Lojistas reivindicam mais segurança
qui, 16 de outubro de 2014 00:30
Os lojistas de Uberlândia estão a cada dia, mais temerosos. Isso foi exposto durante uma reunião que a CDL Uberlândia realizou recentemente com diretores e comerciantes para mais uma vez discutir sobre a segurança. Durante o encontro, a maior queixa dos empresários do comércio foi a preocupação com seus patrimônios em função dos assaltos frequentes. Um dos empresários que trouxe esta reivindicação foi o proprietário da Rede Drogalíder em Uberlândia, David Luiz Rotelli. Ele revelou que constantemente têm ocorrido assaltos nas farmácias da rede. A maioria dos presentes externa o desejo de estender o horário de funcionamento, mas não o fazem pela falta de segurança.

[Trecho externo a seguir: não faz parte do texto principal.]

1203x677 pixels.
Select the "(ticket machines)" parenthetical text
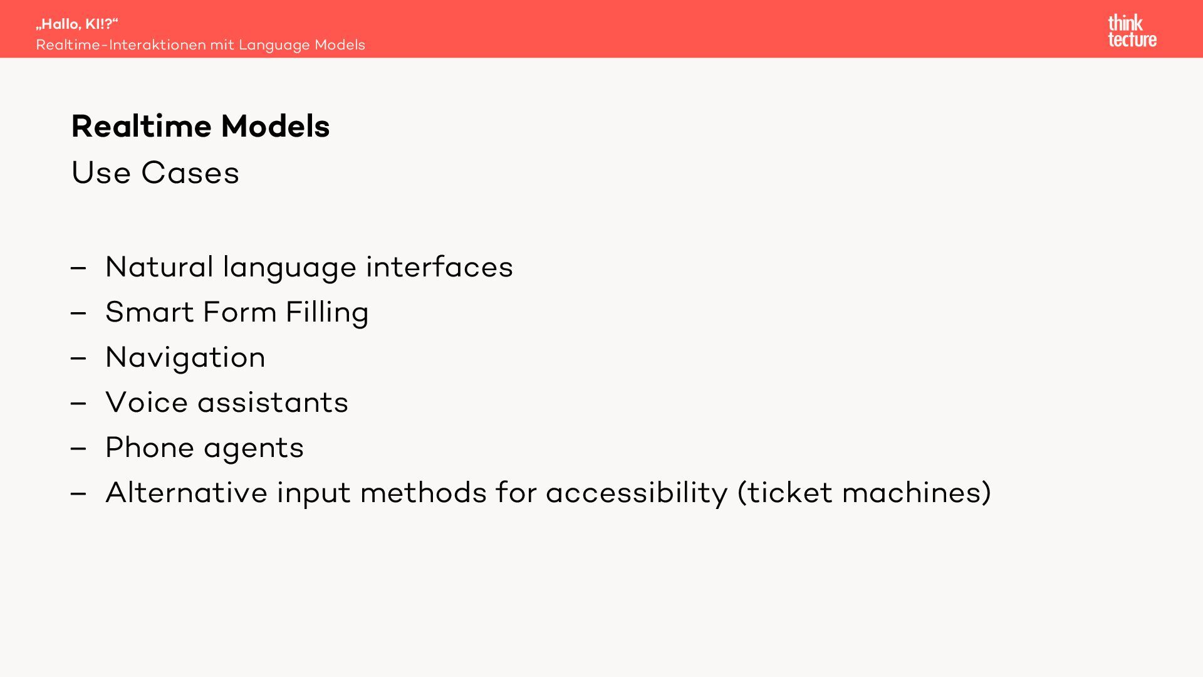[x=864, y=493]
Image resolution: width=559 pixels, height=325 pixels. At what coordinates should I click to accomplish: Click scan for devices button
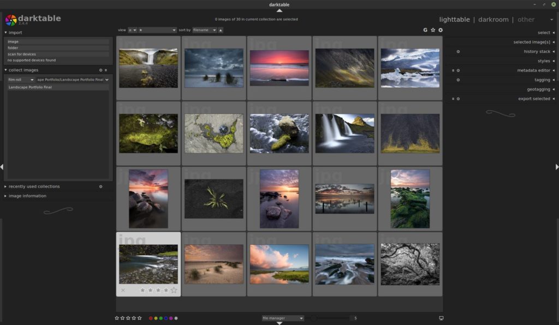click(x=58, y=54)
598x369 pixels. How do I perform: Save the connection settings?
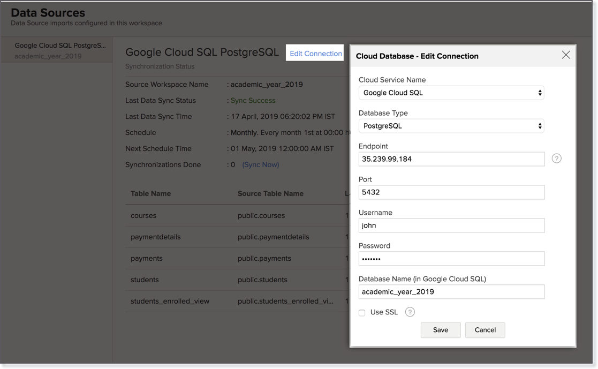point(440,330)
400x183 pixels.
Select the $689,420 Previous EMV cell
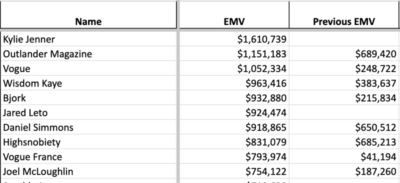[x=344, y=54]
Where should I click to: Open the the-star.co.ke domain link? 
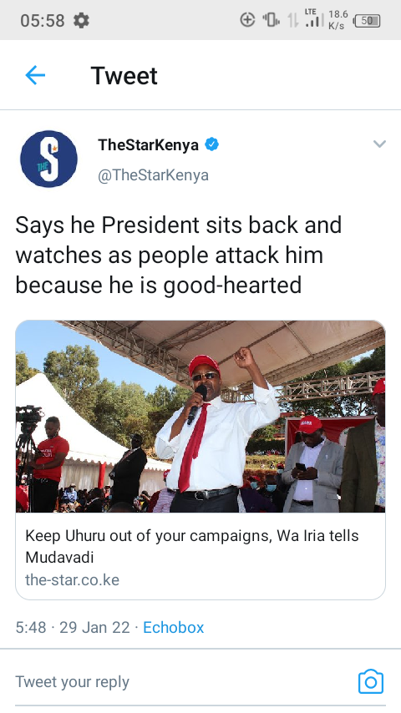(72, 579)
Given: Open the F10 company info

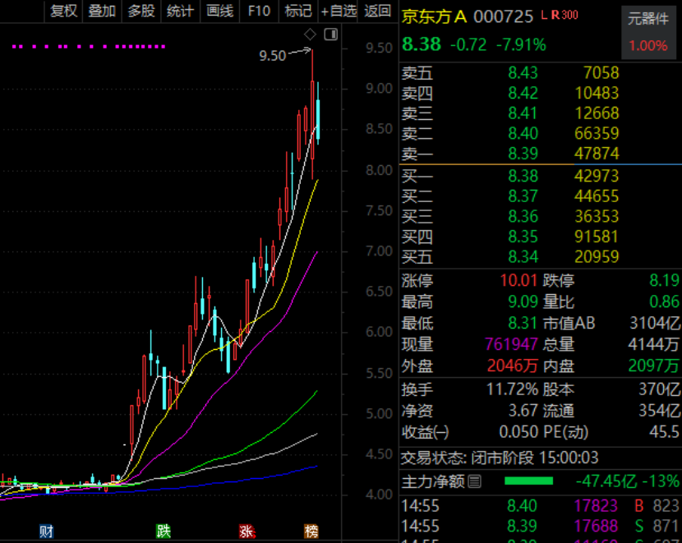Looking at the screenshot, I should [x=259, y=11].
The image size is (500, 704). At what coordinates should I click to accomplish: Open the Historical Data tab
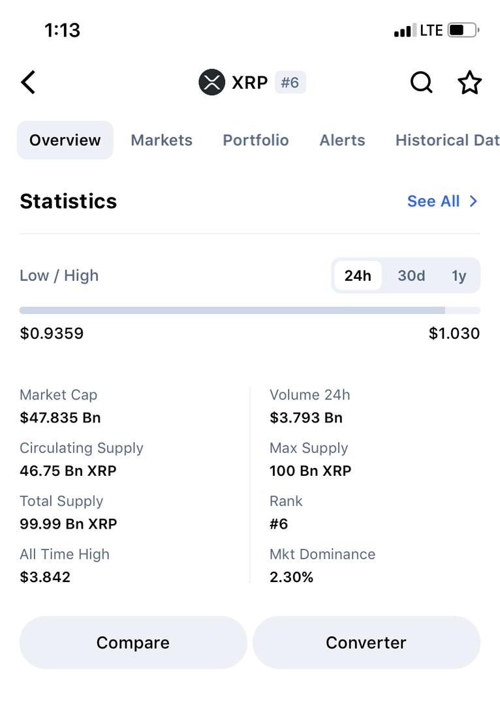point(447,140)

Atenta a essa realidade, a CDL, por meio das Câmaras Setoriais, tem realizado algumas reuniões entre a Polícia Militar e representantes do poder público, juntamente com empresários, para discutir o tema. A CDL, como integrante do Conselho de Segurança Pública do Município, tem levado os anseios da classe ao poder público, cobrando a instalação de câmeras de videomonitoramento para coibir delitos e as frequentes explosões em caixas eletrônicos, a fim de oferecer um pouco mais de tranqulidade à população. Mas segundo o presidente da CDL, Celso Vilela, por mais que o poder público tenha investido em segurança e o policiamento seja constante, esses esforços não têm sido suficientes para manter a rotina de tranquilidade, nem para os lojistas e nem para a população. A fim de entender o que está acontecendo, muitos disseram acreditar que o aumento da criminalidade está ligado a insuficiência do efetivo da Polícia Militar, que não consegue atender as demandas de uma cidade do porte de Uberlândia. Também cogitaram que o indulto do dia dos pais, período em que os detentos são liberados para estar com a família, tem contribuído para a falta de segurança, haja visto que alguns aproveitam para voltar a cometer crimes e não retornam para os presídios.
Ainda nesse quesito, as atuais leis pouco ajudam. Na visão dos empresários elas são permissivas, protegem mais o infrator do que o cidadão de bem. Além disso, eles ainda afirmam que quando precisam registrar uma ocorrência há muita demora e burocracia. A falta de segurança tem afetado até a contratação de pessoal. A maioria disse que além da falta de interesse de pessoas em trabalhar em determinados segmentos, muitos rejeitam a vaga devido a sensação de insegurança e assaltos frequentes. “A manutenção deste quadro de medo pode desenvolver quadros traumáticos em função da violência urbana, sendo que os danos mais profundos são os emocionais, que dependendo da gravidade podem levar ao afastamento e até a pedidos de demissões”, disse Celso Vilela.